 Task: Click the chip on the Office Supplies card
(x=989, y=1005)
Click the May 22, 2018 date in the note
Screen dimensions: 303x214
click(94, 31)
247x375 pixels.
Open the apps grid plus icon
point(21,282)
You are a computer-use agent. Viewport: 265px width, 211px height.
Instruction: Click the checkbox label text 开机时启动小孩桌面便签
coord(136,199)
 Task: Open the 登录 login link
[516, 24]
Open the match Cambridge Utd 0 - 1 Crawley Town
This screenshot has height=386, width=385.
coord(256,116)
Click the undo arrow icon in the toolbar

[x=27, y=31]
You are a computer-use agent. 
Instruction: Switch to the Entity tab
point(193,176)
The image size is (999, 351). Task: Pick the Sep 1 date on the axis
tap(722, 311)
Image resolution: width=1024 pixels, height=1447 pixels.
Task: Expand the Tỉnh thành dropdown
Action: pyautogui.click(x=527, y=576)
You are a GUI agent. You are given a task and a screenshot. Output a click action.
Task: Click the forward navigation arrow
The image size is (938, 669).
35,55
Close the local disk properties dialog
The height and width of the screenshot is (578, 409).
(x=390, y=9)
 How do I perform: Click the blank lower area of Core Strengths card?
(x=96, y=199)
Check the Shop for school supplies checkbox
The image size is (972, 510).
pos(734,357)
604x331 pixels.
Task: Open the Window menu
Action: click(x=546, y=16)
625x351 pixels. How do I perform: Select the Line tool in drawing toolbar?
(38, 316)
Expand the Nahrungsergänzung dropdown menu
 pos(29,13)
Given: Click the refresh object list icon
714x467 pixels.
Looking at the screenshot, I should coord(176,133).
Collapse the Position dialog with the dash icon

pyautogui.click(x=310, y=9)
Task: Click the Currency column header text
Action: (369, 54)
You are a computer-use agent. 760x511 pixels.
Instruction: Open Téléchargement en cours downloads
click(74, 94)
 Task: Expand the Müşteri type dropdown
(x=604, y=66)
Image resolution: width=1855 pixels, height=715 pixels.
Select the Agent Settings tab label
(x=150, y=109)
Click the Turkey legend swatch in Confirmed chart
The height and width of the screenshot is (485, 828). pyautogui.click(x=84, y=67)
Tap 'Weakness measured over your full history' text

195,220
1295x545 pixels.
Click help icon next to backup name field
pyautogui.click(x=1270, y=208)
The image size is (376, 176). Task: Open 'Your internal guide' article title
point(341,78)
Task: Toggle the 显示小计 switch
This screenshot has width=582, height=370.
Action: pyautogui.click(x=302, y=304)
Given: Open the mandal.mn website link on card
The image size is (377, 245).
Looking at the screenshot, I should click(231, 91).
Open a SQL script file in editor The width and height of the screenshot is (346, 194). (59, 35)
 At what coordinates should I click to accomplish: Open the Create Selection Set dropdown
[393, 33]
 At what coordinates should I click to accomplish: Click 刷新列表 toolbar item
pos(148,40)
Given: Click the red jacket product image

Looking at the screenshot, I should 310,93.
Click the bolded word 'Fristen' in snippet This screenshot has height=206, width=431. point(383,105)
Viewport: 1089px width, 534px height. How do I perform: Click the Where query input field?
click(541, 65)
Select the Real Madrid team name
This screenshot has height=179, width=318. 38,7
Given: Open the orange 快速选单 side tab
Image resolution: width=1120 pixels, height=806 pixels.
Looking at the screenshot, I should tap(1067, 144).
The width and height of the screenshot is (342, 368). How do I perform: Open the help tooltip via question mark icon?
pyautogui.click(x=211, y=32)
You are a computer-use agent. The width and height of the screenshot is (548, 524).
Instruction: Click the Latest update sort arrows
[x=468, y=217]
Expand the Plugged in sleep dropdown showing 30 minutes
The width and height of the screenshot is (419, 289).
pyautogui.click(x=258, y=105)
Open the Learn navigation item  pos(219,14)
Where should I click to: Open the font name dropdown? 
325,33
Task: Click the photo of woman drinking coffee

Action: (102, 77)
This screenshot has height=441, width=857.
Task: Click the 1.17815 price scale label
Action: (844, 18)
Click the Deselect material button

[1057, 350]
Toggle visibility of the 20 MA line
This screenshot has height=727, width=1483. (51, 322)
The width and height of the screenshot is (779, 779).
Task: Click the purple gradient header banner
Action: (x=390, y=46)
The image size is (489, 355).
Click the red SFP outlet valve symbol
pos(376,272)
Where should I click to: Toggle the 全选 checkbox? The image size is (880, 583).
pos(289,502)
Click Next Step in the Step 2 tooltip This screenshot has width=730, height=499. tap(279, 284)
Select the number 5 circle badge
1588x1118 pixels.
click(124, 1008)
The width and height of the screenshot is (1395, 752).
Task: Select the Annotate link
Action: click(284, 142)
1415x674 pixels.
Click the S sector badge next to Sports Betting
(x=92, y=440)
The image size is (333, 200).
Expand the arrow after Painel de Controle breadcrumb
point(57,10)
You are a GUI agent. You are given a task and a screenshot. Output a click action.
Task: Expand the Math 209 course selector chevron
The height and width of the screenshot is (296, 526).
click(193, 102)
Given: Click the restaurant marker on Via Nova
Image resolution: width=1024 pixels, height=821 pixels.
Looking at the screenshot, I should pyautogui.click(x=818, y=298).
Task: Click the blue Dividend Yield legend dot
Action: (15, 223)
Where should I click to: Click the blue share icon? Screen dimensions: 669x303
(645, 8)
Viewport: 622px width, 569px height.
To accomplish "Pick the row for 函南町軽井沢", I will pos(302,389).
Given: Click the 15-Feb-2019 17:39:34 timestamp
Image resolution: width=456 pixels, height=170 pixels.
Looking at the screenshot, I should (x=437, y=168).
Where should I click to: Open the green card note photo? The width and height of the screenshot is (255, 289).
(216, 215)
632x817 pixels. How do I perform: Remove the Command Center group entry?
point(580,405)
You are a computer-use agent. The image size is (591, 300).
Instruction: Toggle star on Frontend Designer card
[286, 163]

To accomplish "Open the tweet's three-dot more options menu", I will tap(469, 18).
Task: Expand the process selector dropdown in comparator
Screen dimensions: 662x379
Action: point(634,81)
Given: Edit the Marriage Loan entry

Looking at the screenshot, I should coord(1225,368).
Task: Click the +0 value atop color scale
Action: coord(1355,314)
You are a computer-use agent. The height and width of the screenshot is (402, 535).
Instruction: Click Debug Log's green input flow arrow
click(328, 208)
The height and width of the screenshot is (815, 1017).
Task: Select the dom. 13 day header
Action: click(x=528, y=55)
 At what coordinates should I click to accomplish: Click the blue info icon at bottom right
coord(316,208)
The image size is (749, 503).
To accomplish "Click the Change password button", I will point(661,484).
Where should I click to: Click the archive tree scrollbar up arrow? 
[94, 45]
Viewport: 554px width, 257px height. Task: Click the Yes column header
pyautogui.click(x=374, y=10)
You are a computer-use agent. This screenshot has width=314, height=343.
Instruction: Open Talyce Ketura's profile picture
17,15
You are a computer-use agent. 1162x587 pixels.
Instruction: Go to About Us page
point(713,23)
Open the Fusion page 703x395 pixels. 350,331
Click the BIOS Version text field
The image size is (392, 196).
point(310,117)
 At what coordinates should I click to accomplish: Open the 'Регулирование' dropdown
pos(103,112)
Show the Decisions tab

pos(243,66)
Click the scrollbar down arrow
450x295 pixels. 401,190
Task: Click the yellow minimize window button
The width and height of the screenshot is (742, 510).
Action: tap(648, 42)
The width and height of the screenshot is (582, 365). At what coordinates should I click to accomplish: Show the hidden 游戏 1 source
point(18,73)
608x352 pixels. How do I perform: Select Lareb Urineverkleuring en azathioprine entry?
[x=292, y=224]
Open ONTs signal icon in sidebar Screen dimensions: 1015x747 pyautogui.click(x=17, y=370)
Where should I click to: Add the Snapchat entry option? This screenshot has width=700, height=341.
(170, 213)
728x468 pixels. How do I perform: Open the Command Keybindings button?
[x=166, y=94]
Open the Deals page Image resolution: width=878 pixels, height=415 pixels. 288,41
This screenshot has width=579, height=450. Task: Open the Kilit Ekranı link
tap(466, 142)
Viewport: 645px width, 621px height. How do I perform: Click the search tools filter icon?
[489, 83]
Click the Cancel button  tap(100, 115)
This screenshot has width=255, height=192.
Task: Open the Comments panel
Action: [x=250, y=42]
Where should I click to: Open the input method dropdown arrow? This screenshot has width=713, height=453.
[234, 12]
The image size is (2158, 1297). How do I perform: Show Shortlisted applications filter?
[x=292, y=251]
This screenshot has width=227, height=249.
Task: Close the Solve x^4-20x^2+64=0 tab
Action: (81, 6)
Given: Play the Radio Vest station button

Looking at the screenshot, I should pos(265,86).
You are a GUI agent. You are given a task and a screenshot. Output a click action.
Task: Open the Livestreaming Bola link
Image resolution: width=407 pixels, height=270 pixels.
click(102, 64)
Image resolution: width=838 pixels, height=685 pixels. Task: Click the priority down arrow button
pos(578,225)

**PROBLEM DESCRIPTION**
Using the records above, set down exactly the lines from the one with "The image size is (489, 355)." through the one with "Task: Expand the Math", inclusive, and nothing more.

**ANSWER BOX**
The image size is (489, 355).
Click the red SFP outlet valve symbol
pos(376,272)
Where should I click to: Toggle the 全选 checkbox? The image size is (880, 583).
pos(289,502)
Click Next Step in the Step 2 tooltip This screenshot has width=730, height=499. tap(279, 284)
Select the number 5 circle badge
1588x1118 pixels.
click(124, 1008)
The width and height of the screenshot is (1395, 752).
Task: Select the Annotate link
Action: click(284, 142)
1415x674 pixels.
Click the S sector badge next to Sports Betting
(x=92, y=440)
The image size is (333, 200).
Expand the arrow after Painel de Controle breadcrumb
point(57,10)
You are a GUI agent. You are given a task and a screenshot. Output a click action.
Task: Expand the Math 209 course selector chevron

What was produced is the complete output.